At the start to this year, the Skype team announced a welcome addition coming to the communication platform. For the first time, Skype would be receiving end-to-end encryption. Since then, Microsoft has been testing the added security, including a roll out on Android last month. Today, the company says the feature is now coming to everyone.
Called Private Conversations, the feature gives Skype a truly secure section. It has been a long time coming and puts the service in line with rivals such as WhatsApp. Microsoft is rolling out the feature in stages, so some users may see it before others.
The concept behind Private Conversations is simple. Users can enter into chats that have end-to-end encryption for audio, text, and file exchanges. Video calls are not supported.

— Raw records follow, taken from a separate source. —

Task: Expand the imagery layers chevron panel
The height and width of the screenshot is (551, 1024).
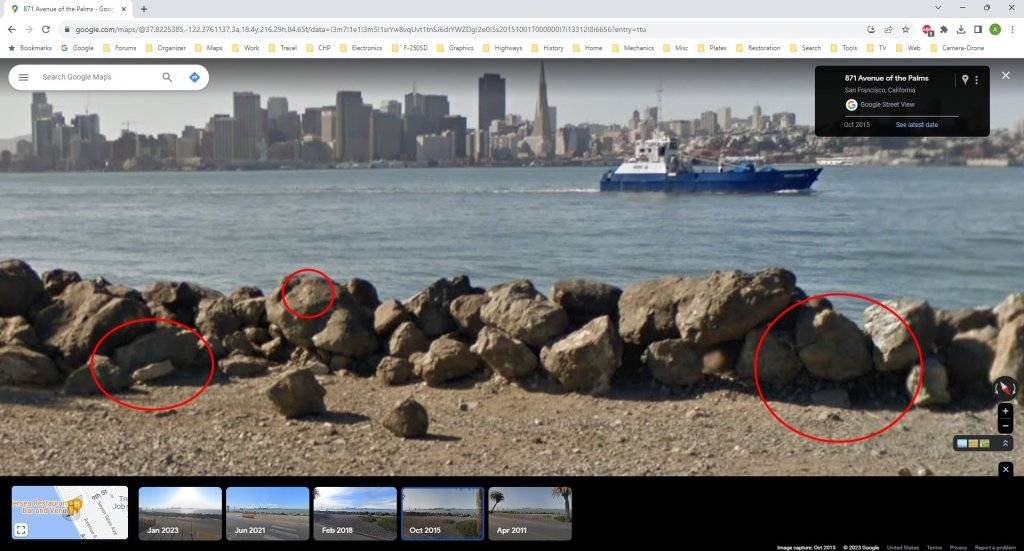Action: pyautogui.click(x=1006, y=443)
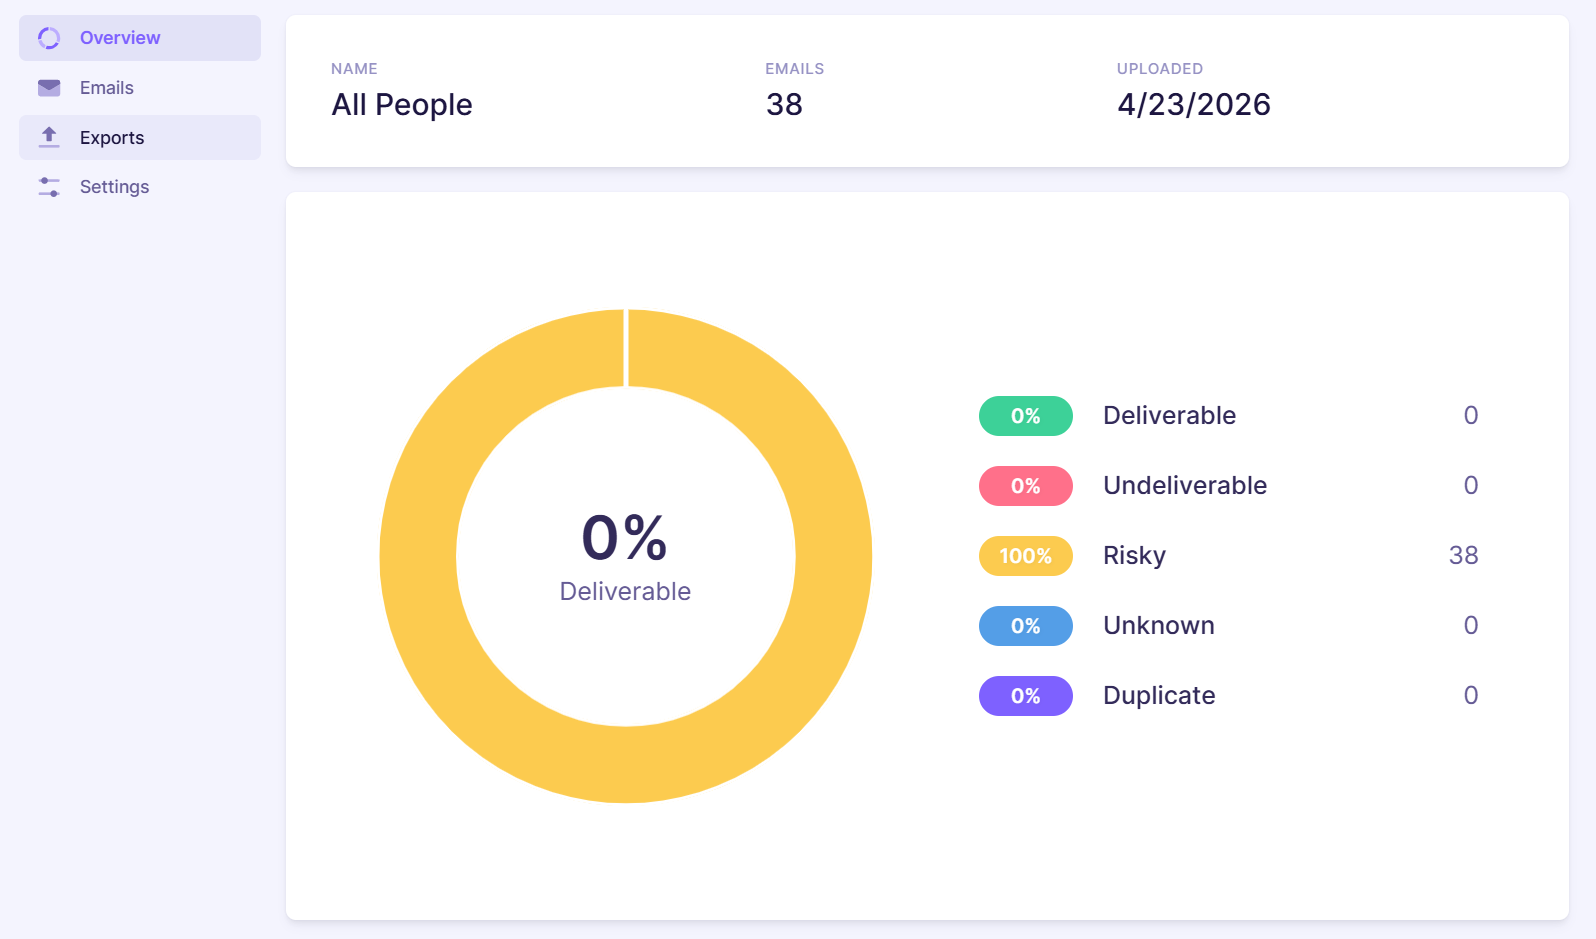The image size is (1596, 939).
Task: Click the All People list name
Action: (x=402, y=104)
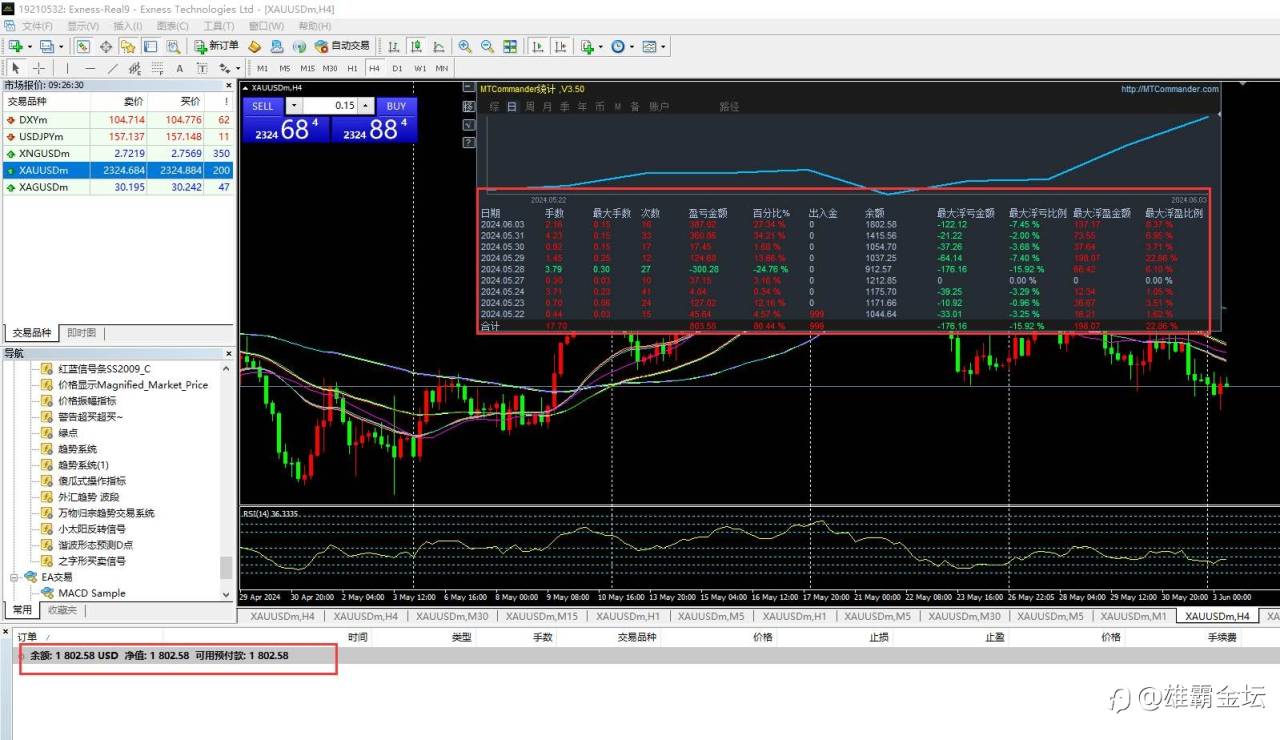Choose the trendline drawing tool

[x=112, y=68]
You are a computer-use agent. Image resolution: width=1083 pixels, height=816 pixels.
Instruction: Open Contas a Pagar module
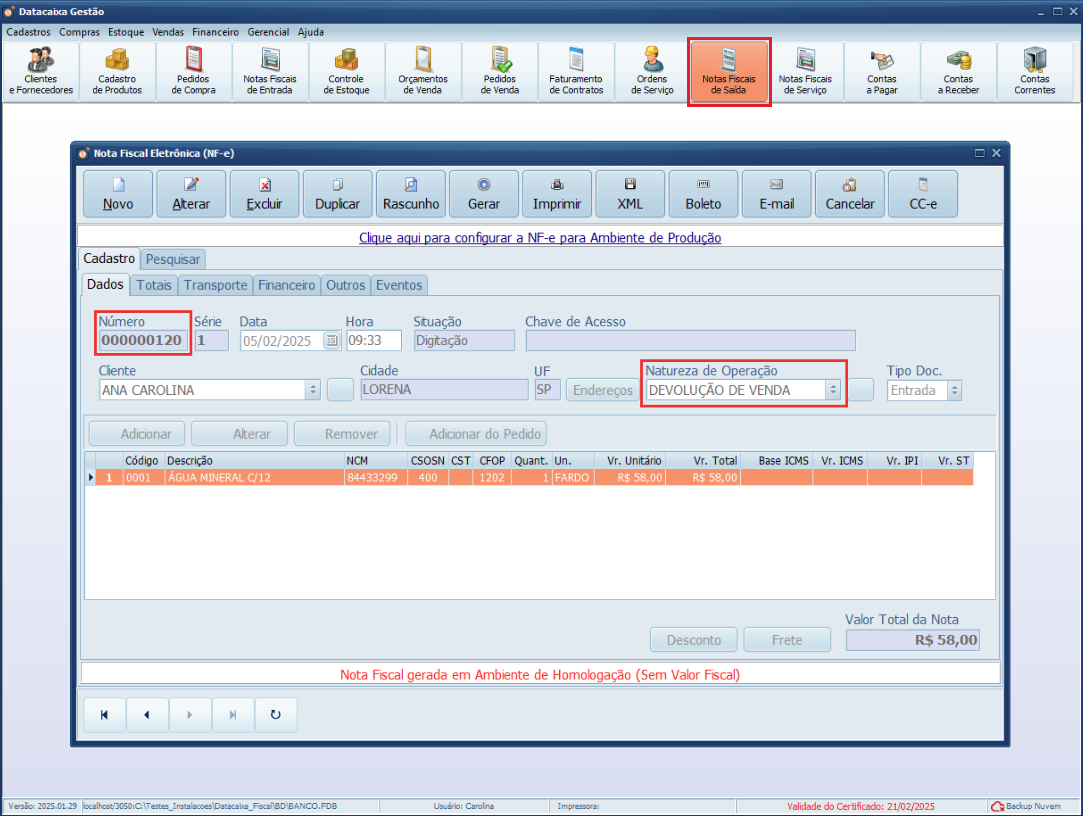coord(881,72)
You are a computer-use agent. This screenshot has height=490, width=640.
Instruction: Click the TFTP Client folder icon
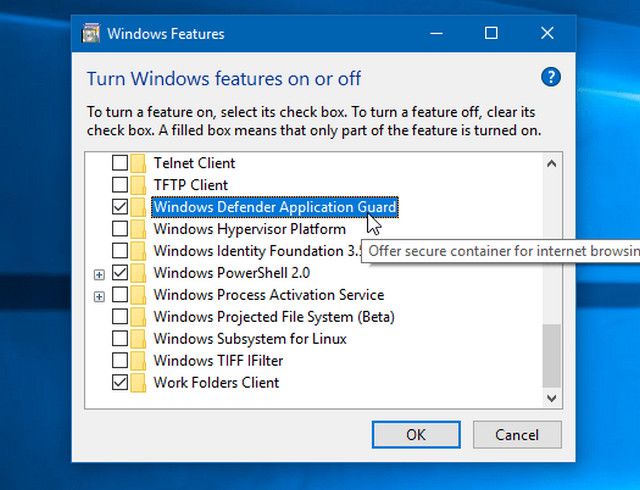tap(138, 185)
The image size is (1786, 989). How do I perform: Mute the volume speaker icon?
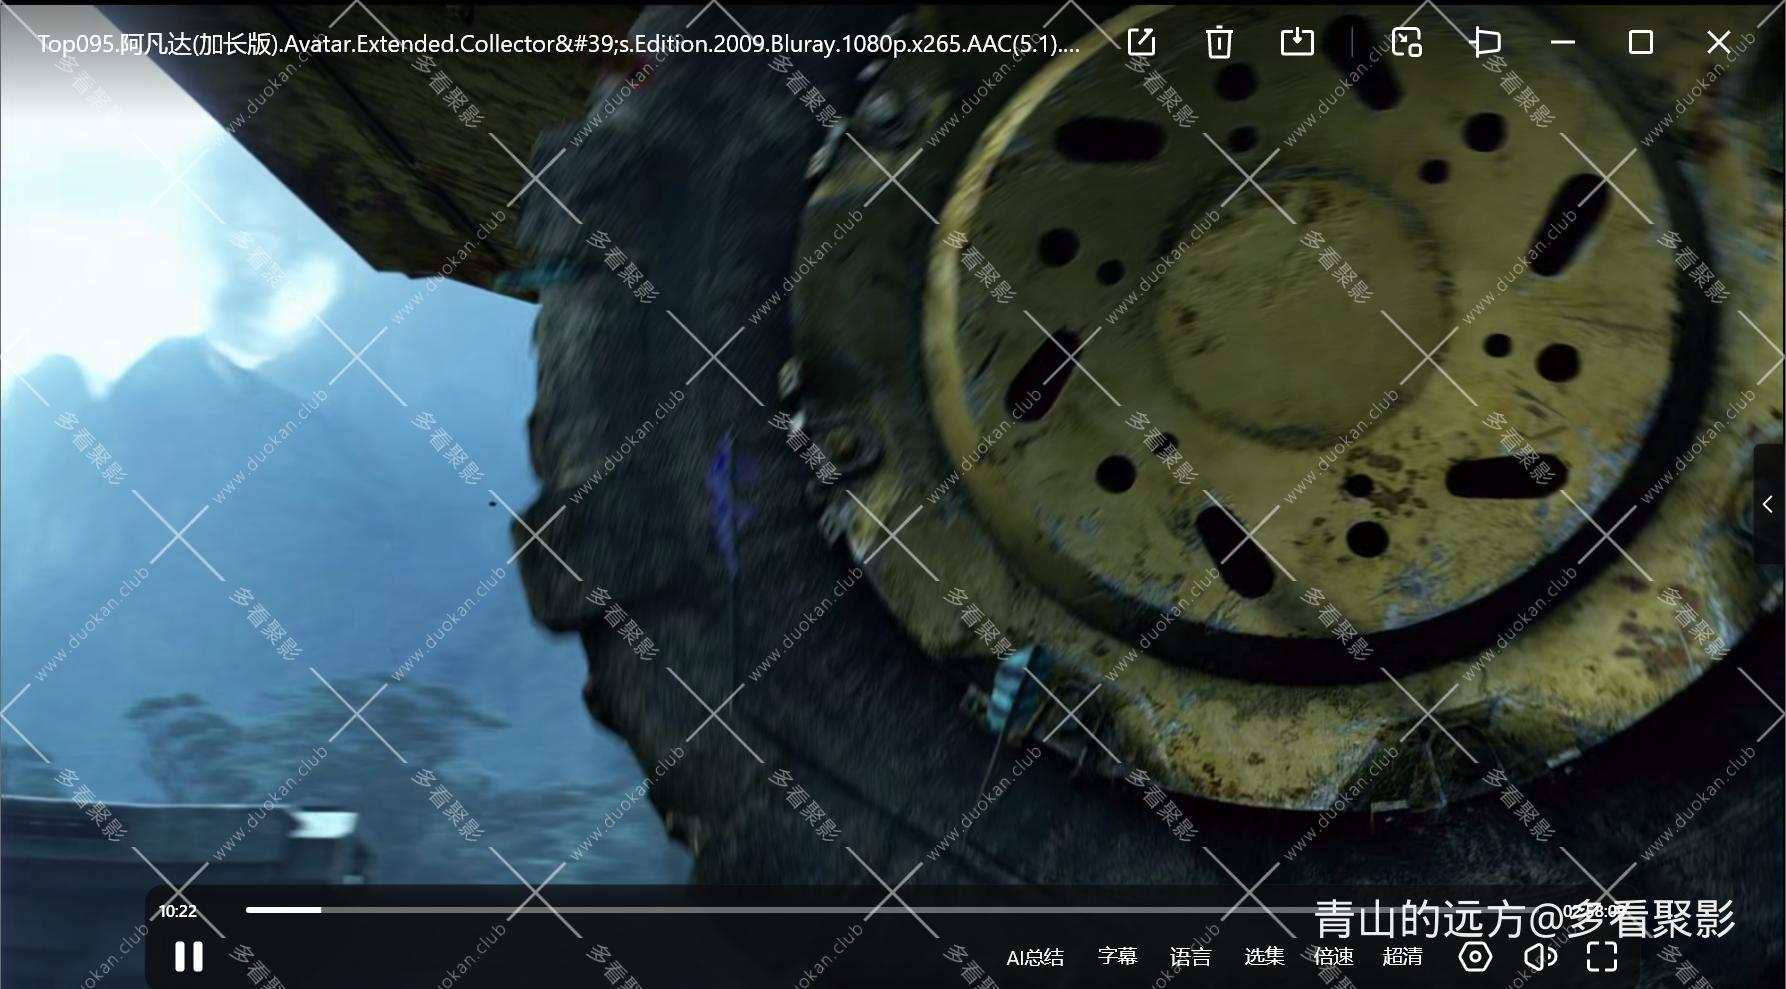click(x=1539, y=957)
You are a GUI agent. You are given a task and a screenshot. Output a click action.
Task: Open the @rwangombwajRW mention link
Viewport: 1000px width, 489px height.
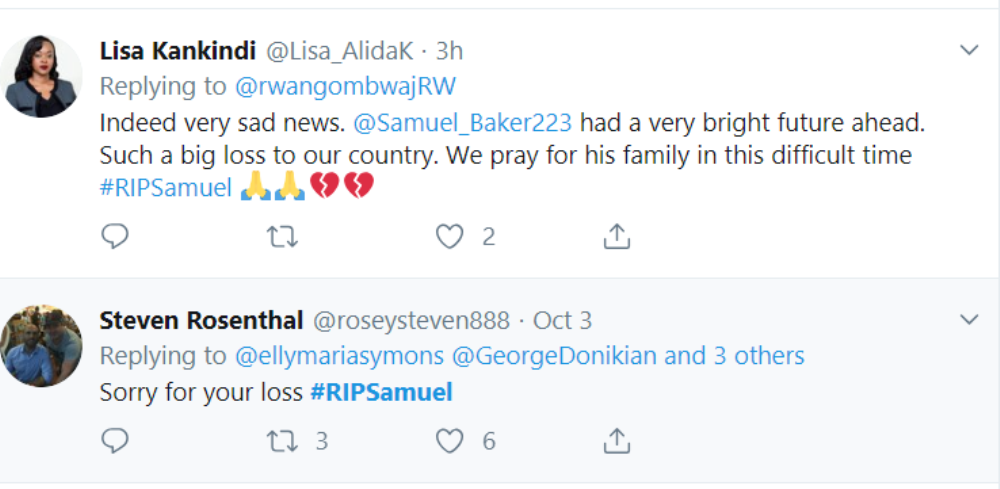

Yes, this follows the approach of Facebook Messenger and not WhatsApp. The former service also requires users to open a separate private conversation, while WhatsApp's end-to-end encryption is always one.
Skype uses the Open Whisper Systems Signal Protocol. This is considered among the best in the messaging market and offers users a private and public key. When running the private key, Skype encodes the sent message. In-between contacts the message would read as nonsense to anyone who intercepts it.
Skype now does this automatically when Private Conversations is active. This means aside from the sender and recipient; no third parties can view the message in transit. This includes government agencies, cyber attackers, or even Microsoft.
This has been a long time coming and has been among the most sought-after Skype features for some time. Perhaps Microsoft will be able to get these kinds of desired abilities moving faster now it has a feature recommendation page.
This week, the company opened a UserVoice website that asks users to make feature requests for Skype.